Na aandringen vanuit de ministeries van Justitie en van Buitenlandse Zaken is het kleinood sinds enkele dagen ook beschikbaar voor burgermedewerkers zoals rechters, politiek analisten en architecten die adviseren bij civiele missies (CIMIC) in ongevaarlijke opbouwlanden als Georgië en het inmiddels rustige voormalig Joegoslavië.
De koepel GOV/MHB meent dat defensieminister Jeanine Hennis-Plasschaert de militairen met deze uitbreiding ’kwetst en ernstig tekort doet’. „Mensen die met een minimaal risico voor een beperkte duur in prijzige hotels verblijven, krijgen nu dezelfde onderscheiding als infanteristen die in Afghanistan met gevaar voor eigen leven de kastanjes uit het vuur haalden”, aldus (duo) voorzitter generaal b.d. Ruud Vermeulen.
Vermeulen spreekt van een ’devaluatie’ van de herinneringsmedaille. „De oorspronkelijke erkenning en waardering voor de risicovolle inzet onder bijzondere omstandigheden is nu verworden tot een ’dank je wel dat je minimaal dertig dagen op verzoek van de regering weg bent geweest’. Wat je daar hebt gedaan, welk risico je hebt gelopen of wat je hebt meegemaakt, doet er niet toe”.

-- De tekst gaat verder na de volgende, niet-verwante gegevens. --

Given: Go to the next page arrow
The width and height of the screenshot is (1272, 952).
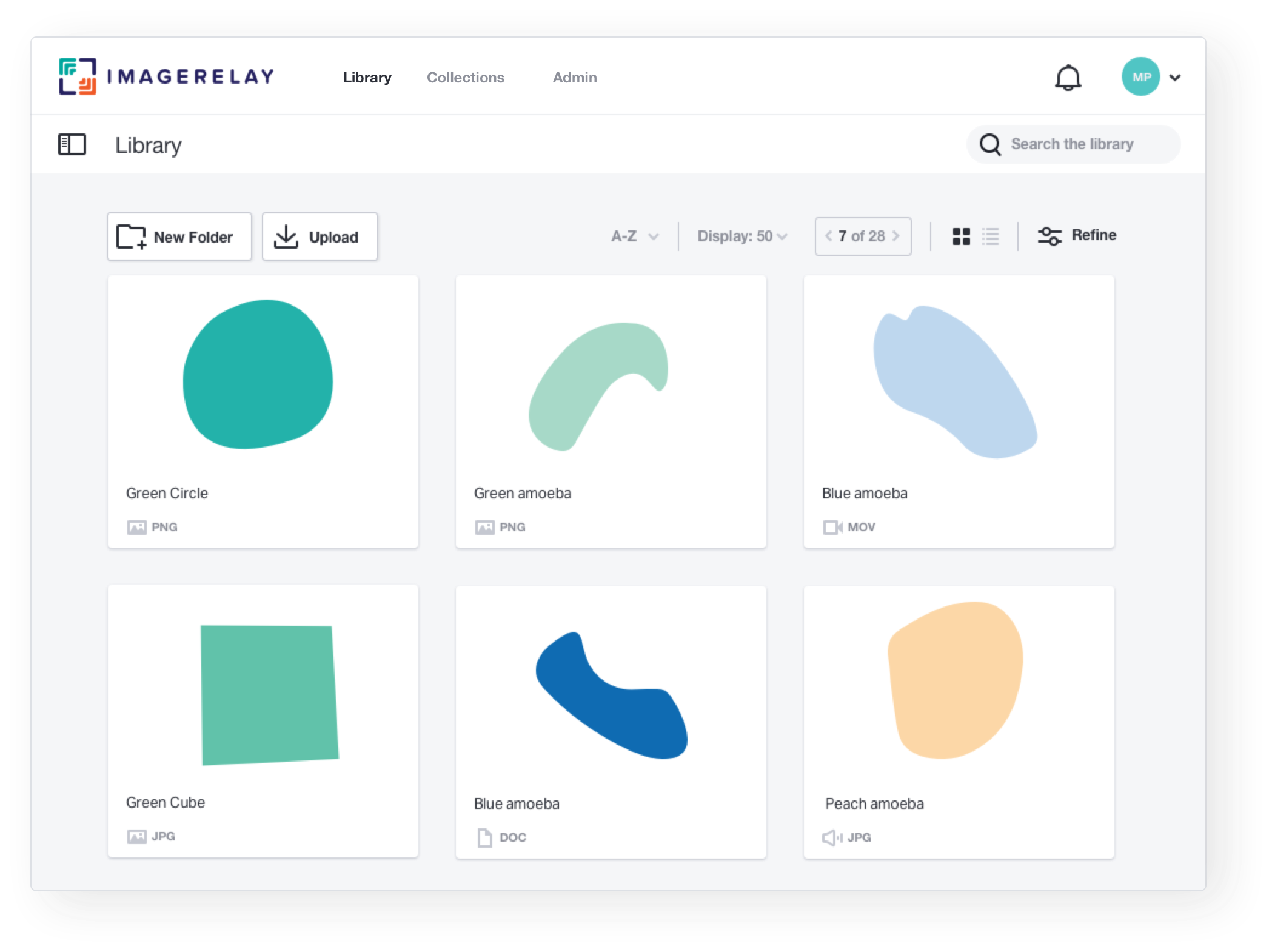Looking at the screenshot, I should tap(895, 236).
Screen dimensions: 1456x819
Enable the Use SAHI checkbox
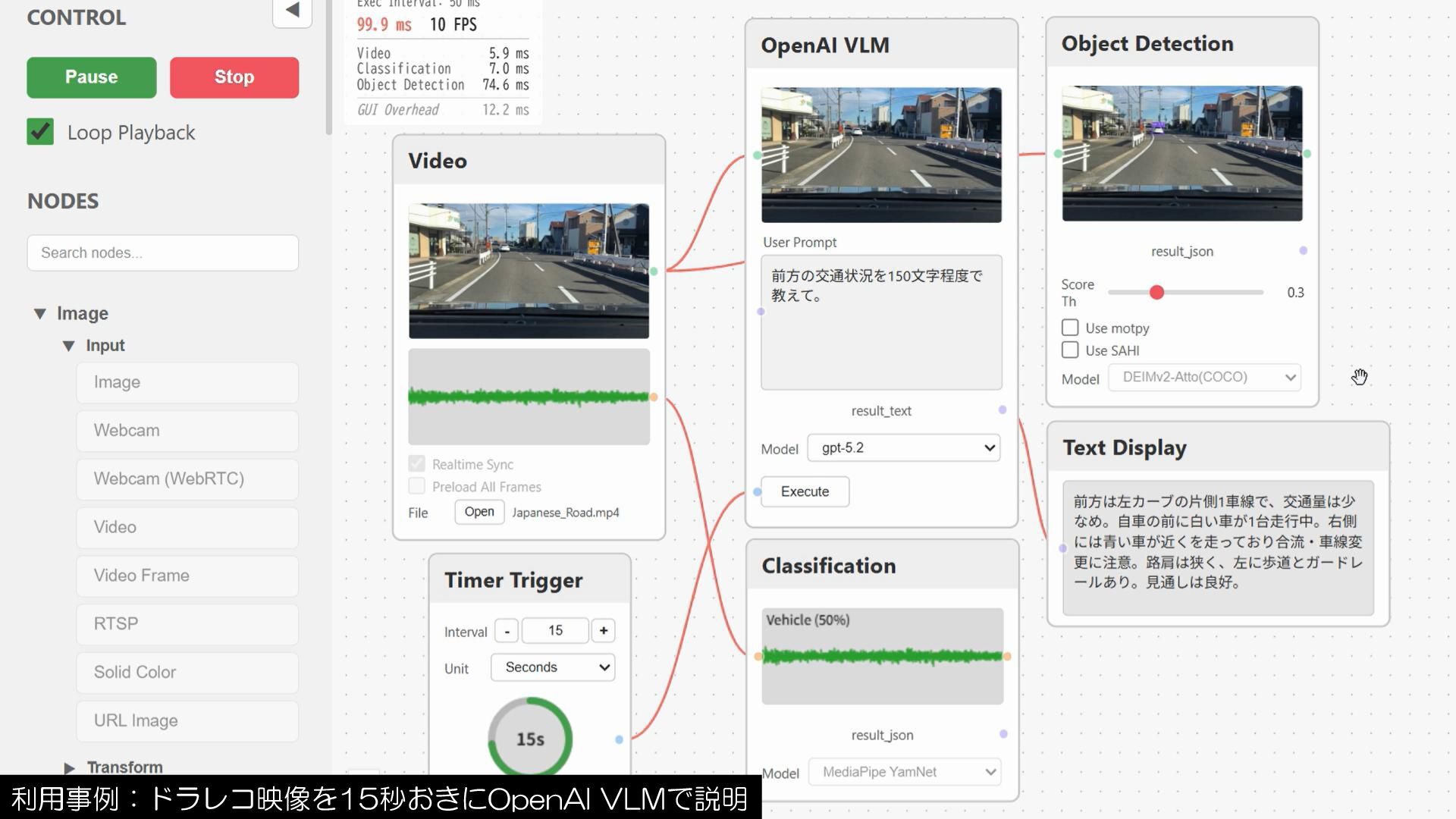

De GOV|MHB misgunnen de civiele experts hun gevraagde medaille niet: „Maar dat moet wel een andere zijn dan die waarvoor wij als militairen ons leven in de waagschaal stelden. Het woord ’onderscheiden’ zegt het al: je moet de waarde van medailles niet nivelleren door al het buitenlandse werk over één kam te scheren”, aldus Vermeulen.
Defensie gaat niet in op de veel grotere risico’s die militairen lopen ten opzichte van de civiele raadgevers. Zegsman Maarten Hilbrandie verdedigt het besluit door te wijzen op de ’samenhangende aanpak’ van conflicten door militairen en burgers. „De medaille is straks ook een erkenning voor de civiele inzet voor vrede en veiligheid.”
Bron De Telegraaf/Roy Klopper
Wat is de mening van de ODB
De ODB deelt de mening van de GOV|MHB en vindt het jammer dat de aanvraag op een slordige en ondoordachte manier werd afgehandeld. Het heeft er alle schijn van dat de Minister goed wilde doen met dit gebaar naar civiele inzet voor defensie operaties. Een aparte medaille voor civiele vredesoperaties had meer recht gedaan aan alle partijen. Soms is even nadenken, voordat men een beslissing neemt, de enig juiste oplossing.